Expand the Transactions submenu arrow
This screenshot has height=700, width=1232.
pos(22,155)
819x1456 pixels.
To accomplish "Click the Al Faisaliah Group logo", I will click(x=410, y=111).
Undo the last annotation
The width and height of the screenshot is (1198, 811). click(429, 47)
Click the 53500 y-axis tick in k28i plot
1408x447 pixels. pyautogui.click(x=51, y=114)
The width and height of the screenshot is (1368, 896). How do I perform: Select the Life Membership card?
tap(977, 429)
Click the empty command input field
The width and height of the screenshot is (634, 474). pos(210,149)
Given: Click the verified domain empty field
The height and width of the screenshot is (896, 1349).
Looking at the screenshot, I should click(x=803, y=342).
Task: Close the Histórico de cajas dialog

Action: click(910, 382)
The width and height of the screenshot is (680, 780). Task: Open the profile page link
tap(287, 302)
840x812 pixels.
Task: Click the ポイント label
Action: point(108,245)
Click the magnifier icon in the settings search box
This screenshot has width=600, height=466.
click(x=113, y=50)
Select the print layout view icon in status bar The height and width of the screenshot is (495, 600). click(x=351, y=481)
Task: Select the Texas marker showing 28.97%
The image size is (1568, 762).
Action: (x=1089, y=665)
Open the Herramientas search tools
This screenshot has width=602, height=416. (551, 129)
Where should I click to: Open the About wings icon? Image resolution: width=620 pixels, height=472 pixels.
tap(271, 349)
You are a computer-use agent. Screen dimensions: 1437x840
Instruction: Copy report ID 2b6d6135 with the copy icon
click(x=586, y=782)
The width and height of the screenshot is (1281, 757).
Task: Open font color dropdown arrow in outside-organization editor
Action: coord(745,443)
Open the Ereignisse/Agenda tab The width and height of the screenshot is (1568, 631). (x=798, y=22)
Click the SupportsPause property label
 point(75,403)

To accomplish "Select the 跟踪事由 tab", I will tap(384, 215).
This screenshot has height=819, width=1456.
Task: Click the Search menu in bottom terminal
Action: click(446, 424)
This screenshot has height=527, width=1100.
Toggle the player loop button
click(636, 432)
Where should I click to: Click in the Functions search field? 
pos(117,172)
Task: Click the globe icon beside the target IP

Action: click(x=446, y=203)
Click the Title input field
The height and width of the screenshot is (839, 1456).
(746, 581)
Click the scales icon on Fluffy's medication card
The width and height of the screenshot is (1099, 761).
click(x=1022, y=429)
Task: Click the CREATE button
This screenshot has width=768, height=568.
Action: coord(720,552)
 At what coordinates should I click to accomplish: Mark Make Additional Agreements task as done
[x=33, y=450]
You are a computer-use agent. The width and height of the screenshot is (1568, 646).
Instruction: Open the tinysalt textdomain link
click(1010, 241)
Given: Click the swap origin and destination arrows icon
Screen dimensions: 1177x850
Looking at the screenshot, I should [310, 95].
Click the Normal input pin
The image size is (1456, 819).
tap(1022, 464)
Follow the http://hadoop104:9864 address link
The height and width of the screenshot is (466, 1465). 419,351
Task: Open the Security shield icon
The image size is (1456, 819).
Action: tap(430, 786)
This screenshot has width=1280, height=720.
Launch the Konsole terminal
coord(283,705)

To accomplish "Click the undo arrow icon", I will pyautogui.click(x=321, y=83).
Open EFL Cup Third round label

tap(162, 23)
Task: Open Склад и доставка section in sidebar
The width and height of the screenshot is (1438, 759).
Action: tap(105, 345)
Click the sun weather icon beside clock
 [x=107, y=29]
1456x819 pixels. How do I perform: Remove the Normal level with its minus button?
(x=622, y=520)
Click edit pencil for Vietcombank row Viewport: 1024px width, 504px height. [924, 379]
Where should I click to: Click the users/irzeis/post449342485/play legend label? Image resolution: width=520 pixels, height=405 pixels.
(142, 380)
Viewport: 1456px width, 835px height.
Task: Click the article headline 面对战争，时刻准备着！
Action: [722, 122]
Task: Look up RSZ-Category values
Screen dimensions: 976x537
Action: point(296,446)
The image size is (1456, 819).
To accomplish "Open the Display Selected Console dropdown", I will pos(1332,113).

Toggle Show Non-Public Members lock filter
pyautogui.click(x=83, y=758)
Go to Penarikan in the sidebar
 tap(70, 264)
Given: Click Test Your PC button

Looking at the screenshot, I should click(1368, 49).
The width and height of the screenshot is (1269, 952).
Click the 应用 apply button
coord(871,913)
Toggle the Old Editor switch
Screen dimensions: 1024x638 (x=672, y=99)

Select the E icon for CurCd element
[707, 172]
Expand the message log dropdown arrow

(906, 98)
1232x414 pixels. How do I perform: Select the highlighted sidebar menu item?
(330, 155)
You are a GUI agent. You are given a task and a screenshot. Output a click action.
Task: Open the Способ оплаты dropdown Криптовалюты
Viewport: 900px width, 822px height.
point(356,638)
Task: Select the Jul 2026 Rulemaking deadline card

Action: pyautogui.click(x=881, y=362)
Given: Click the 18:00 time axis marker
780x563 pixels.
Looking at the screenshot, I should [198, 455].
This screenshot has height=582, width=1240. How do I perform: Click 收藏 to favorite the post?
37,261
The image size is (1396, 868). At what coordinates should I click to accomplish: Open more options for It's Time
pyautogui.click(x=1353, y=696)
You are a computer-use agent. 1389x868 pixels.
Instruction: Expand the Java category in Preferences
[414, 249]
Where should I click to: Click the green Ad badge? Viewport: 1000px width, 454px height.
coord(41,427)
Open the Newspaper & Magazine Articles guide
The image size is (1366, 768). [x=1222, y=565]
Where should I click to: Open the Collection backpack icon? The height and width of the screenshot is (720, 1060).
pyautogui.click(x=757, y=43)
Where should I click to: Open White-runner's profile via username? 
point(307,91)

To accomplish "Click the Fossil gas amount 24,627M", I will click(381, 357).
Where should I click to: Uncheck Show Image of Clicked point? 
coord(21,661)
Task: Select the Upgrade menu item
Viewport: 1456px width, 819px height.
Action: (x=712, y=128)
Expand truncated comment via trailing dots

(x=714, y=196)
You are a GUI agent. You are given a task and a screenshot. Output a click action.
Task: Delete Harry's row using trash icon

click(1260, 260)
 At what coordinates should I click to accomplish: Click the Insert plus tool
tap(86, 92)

━━━━━━━━

Format the records above as a JSON list of strings, one string per line and no entries for blank lines.

[
  "Expand the Transactions submenu arrow",
  "This screenshot has height=700, width=1232.",
  "pos(22,155)",
  "819x1456 pixels.",
  "To accomplish \"Click the Al Faisaliah Group logo\", I will click(x=410, y=111).",
  "Undo the last annotation",
  "The width and height of the screenshot is (1198, 811). click(429, 47)",
  "Click the 53500 y-axis tick in k28i plot",
  "1408x447 pixels. pyautogui.click(x=51, y=114)",
  "The width and height of the screenshot is (1368, 896). How do I perform: Select the Life Membership card?",
  "tap(977, 429)",
  "Click the empty command input field",
  "The width and height of the screenshot is (634, 474). pos(210,149)",
  "Given: Click the verified domain empty field",
  "The height and width of the screenshot is (896, 1349).",
  "Looking at the screenshot, I should click(x=803, y=342).",
  "Task: Close the Histórico de cajas dialog",
  "Action: click(910, 382)",
  "The width and height of the screenshot is (680, 780). Task: Open the profile page link",
  "tap(287, 302)",
  "840x812 pixels.",
  "Task: Click the ポイント label",
  "Action: point(108,245)",
  "Click the magnifier icon in the settings search box",
  "This screenshot has width=600, height=466.",
  "click(x=113, y=50)",
  "Select the print layout view icon in status bar The height and width of the screenshot is (495, 600). click(x=351, y=481)",
  "Task: Select the Texas marker showing 28.97%",
  "The image size is (1568, 762).",
  "Action: (x=1089, y=665)",
  "Open the Herramientas search tools",
  "This screenshot has width=602, height=416. (551, 129)",
  "Where should I click to: Open the About wings icon? Image resolution: width=620 pixels, height=472 pixels.",
  "tap(271, 349)",
  "You are a computer-use agent. Screen dimensions: 1437x840",
  "Instruction: Copy report ID 2b6d6135 with the copy icon",
  "click(x=586, y=782)",
  "The width and height of the screenshot is (1281, 757).",
  "Task: Open font color dropdown arrow in outside-organization editor",
  "Action: coord(745,443)",
  "Open the Ereignisse/Agenda tab The width and height of the screenshot is (1568, 631). (x=798, y=22)",
  "Click the SupportsPause property label",
  " point(75,403)",
  "To accomplish \"Select the 跟踪事由 tab\", I will tap(384, 215).",
  "This screenshot has height=819, width=1456.",
  "Task: Click the Search menu in bottom terminal",
  "Action: click(446, 424)",
  "This screenshot has height=527, width=1100.",
  "Toggle the player loop button",
  "click(636, 432)",
  "Where should I click to: Click in the Functions search field? ",
  "pos(117,172)",
  "Task: Click the globe icon beside the target IP",
  "Action: click(x=446, y=203)",
  "Click the Title input field",
  "The height and width of the screenshot is (839, 1456).",
  "(746, 581)",
  "Click the scales icon on Fluffy's medication card",
  "The width and height of the screenshot is (1099, 761).",
  "click(x=1022, y=429)",
  "Task: Click the CREATE button",
  "This screenshot has width=768, height=568.",
  "Action: coord(720,552)",
  " At what coordinates should I click to accomplish: Mark Make Additional Agreements task as done",
  "[x=33, y=450]",
  "You are a computer-use agent. The width and height of the screenshot is (1568, 646).",
  "Instruction: Open the tinysalt textdomain link",
  "click(1010, 241)",
  "Given: Click the swap origin and destination arrows icon",
  "Screen dimensions: 1177x850",
  "Looking at the screenshot, I should [310, 95].",
  "Click the Normal input pin",
  "The image size is (1456, 819).",
  "tap(1022, 464)",
  "Follow the http://hadoop104:9864 address link",
  "The height and width of the screenshot is (466, 1465). 419,351",
  "Task: Open the Security shield icon",
  "The image size is (1456, 819).",
  "Action: tap(430, 786)",
  "This screenshot has width=1280, height=720.",
  "Launch the Konsole terminal",
  "coord(283,705)",
  "To accomplish \"Click the undo arrow icon\", I will pyautogui.click(x=321, y=83).",
  "Open EFL Cup Third round label",
  "tap(162, 23)",
  "Task: Open Склад и доставка section in sidebar",
  "The width and height of the screenshot is (1438, 759).",
  "Action: tap(105, 345)",
  "Click the sun weather icon beside clock",
  " [x=107, y=29]",
  "1456x819 pixels. How do I perform: Remove the Normal level with its minus button?",
  "(x=622, y=520)",
  "Click edit pencil for Vietcombank row Viewport: 1024px width, 504px height. [924, 379]",
  "Where should I click to: Click the users/irzeis/post449342485/play legend label? Image resolution: width=520 pixels, height=405 pixels.",
  "(142, 380)",
  "Viewport: 1456px width, 835px height.",
  "Task: Click the article headline 面对战争，时刻准备着！",
  "Action: [722, 122]",
  "Task: Look up RSZ-Category values",
  "Screen dimensions: 976x537",
  "Action: point(296,446)",
  "The image size is (1456, 819).",
  "To accomplish \"Open the Display Selected Console dropdown\", I will pos(1332,113).",
  "Toggle Show Non-Public Members lock filter",
  "pyautogui.click(x=83, y=758)",
  "Go to Penarikan in the sidebar",
  " tap(70, 264)",
  "Given: Click Test Your PC button",
  "Looking at the screenshot, I should click(1368, 49).",
  "The width and height of the screenshot is (1269, 952).",
  "Click the 应用 apply button",
  "coord(871,913)",
  "Toggle the Old Editor switch",
  "Screen dimensions: 1024x638 (x=672, y=99)",
  "Select the E icon for CurCd element",
  "[707, 172]",
  "Expand the message log dropdown arrow",
  "(906, 98)",
  "1232x414 pixels. How do I perform: Select the highlighted sidebar menu item?",
  "(330, 155)",
  "You are a GUI agent. You are given a task and a screenshot. Output a click action.",
  "Task: Open the Способ оплаты dropdown Криптовалюты",
  "Viewport: 900px width, 822px height.",
  "point(356,638)",
  "Task: Select the Jul 2026 Rulemaking deadline card",
  "Action: pyautogui.click(x=881, y=362)",
  "Given: Click the 18:00 time axis marker",
  "780x563 pixels.",
  "Looking at the screenshot, I should [198, 455].",
  "This screenshot has height=582, width=1240. How do I perform: Click 收藏 to favorite the post?",
  "37,261",
  "The image size is (1396, 868). At what coordinates should I click to accomplish: Open more options for It's Time",
  "pyautogui.click(x=1353, y=696)",
  "You are a computer-use agent. 1389x868 pixels.",
  "Instruction: Expand the Java category in Preferences",
  "[414, 249]",
  "Where should I click to: Click the green Ad badge? Viewport: 1000px width, 454px height.",
  "coord(41,427)",
  "Open the Newspaper & Magazine Articles guide",
  "The image size is (1366, 768). [x=1222, y=565]",
  "Where should I click to: Open the Collection backpack icon? The height and width of the screenshot is (720, 1060).",
  "pyautogui.click(x=757, y=43)",
  "Where should I click to: Open White-runner's profile via username? ",
  "point(307,91)",
  "To accomplish \"Click the Fossil gas amount 24,627M\", I will click(381, 357).",
  "Where should I click to: Uncheck Show Image of Clicked point? ",
  "coord(21,661)",
  "Task: Select the Upgrade menu item",
  "Viewport: 1456px width, 819px height.",
  "Action: (x=712, y=128)",
  "Expand truncated comment via trailing dots",
  "(x=714, y=196)",
  "You are a GUI agent. You are given a task and a screenshot. Output a click action.",
  "Task: Delete Harry's row using trash icon",
  "click(1260, 260)",
  " At what coordinates should I click to accomplish: Click the Insert plus tool",
  "tap(86, 92)"
]